CASH-STRAPPED FAMILIES FACE DAUNTING CHILD-CARE COSTS FAR OUTPACING INFLATION

Kindergarten Or Nursery School Kids At A Table Drinking And Playing With Their Caregiver

The U.S. Labor Department said in a recent report that the average price of daycare and preschool jumped 6 percent last month, which is about double the country’s current inflation rate of 3.2 percent.

The report noted that there is a high likelihood that daycare centers and preschools will have to further increase prices due to higher overall costs and the end of federal pandemic aid, which will expire next month. The 2021 bill provided $24 billion for these providers. The paper said the bill was popular and more than 220,000 child-care providers took advantage of the additional funding. 

The paper spoke to a mother from Blaine, Minn., who said she paid $2,500 a month for childcare this summer, which is more than what she pays for her mortgage—and a 10 percent increase from last year. 

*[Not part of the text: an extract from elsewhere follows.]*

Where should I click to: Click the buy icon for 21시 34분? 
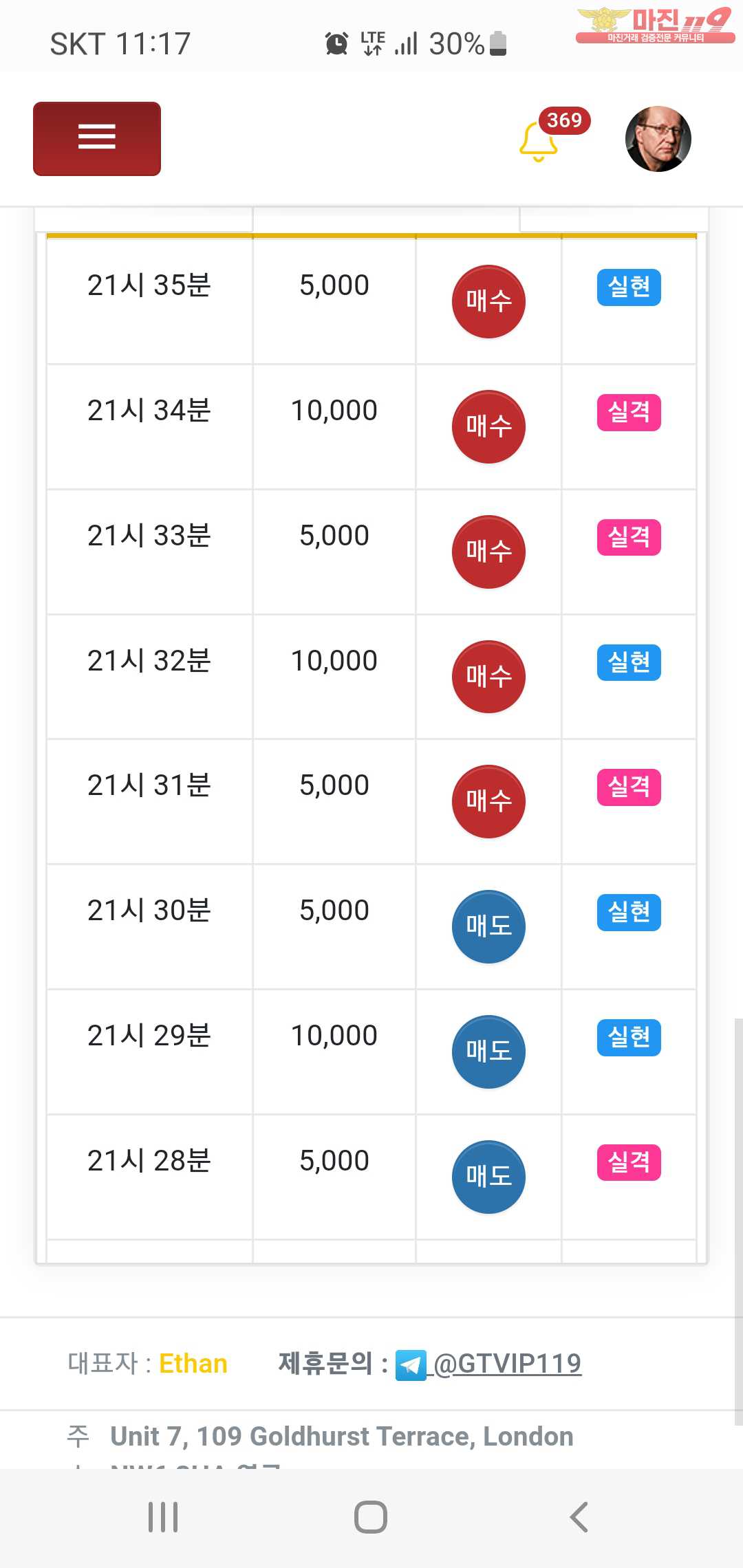click(488, 426)
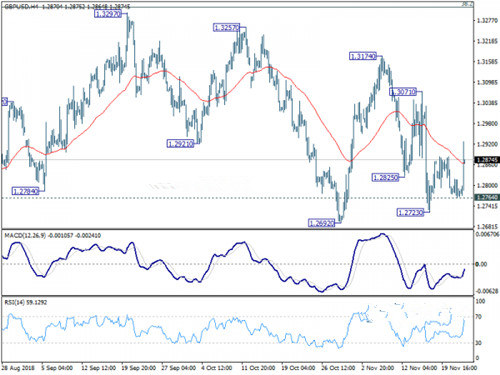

While prices are increasing for parents, wages for child-care workers have remained stagnant, at about $19.95 an hour—up about 4.6 percent from last year, but far below the average $33.50 an hour average by service workers. 

Chloe Gibbs, an economist at the University of Notre Dame, told Yahoo! Finance that the still-hot jobs market means “staff has more outside options, they can command higher wages.”

News Nation, citing the Century Foundation, reported that more than 70,000 daycare centers could close without the additional aid, meaning that more than three million children would be without care.

TRENDPOST: The WSJ report noted that the lack of affordable childcare pushed many women out of the workforce.

“I was working, had a really great full-time job. That changed after they asked me to come into the office,” one mother told News Nation. “We are looking at another rent payment and half of a car payment just for full-time care.”

The Cleveland Plains-Dealer reported that more than half of Ohio parents who are not full-time working parents say they would return to work if they had access to quality childcare at an affordable price. (See “AMERICAN PARENTS HAVING TOUGH ECONOMIC TIME TAKING CARE OF ADULT KIDS” 18 Apr 2023 and “COVID LOCKDOWNS, NOT THE ‘PANDEMIC’ RUINED LIFE ON EARTH” 4 Apr 2023.)

More than 90 percent of those surveyed by the First Five Years Fund said they believe it is important for working parents of young children to be able to find and afford quality childcare programs, “a sentiment felt by more than 85 percent of every political party affiliation.”

Research shows the rise in prices could cost families $9 billion a year in lost earnings and cities just over $10 billion in lost economic activity, the report said. The report said families across the U.S. pay close to $11,000 per year on average for childcare.

News outlets like to blame “the Pandemic” for destroying the economy and for creating other problems, but the reality is that it was the useless political mandates that locked down the nation that caused incalculable socio-economic damage to the economy. (See “COVID-19 LOCKDOWNS LEFT CHILDREN BRAIN DAMAGED, NEW STUDY SUGGESTS” 6 Dec 2022, “AS FORECAST: U.S. SCHOOL CHILDREN GETTING DUMBER AFTER COVID LOCKDOWNS” 26 Oct 2022 and “WHO NEEDS COLLEGE? UNIVERSITIES STRUGGLE WITH ENROLLMENT AFTER COVID LOCKDOWNS, AS WE FORECAST” 12 Oct 2022.)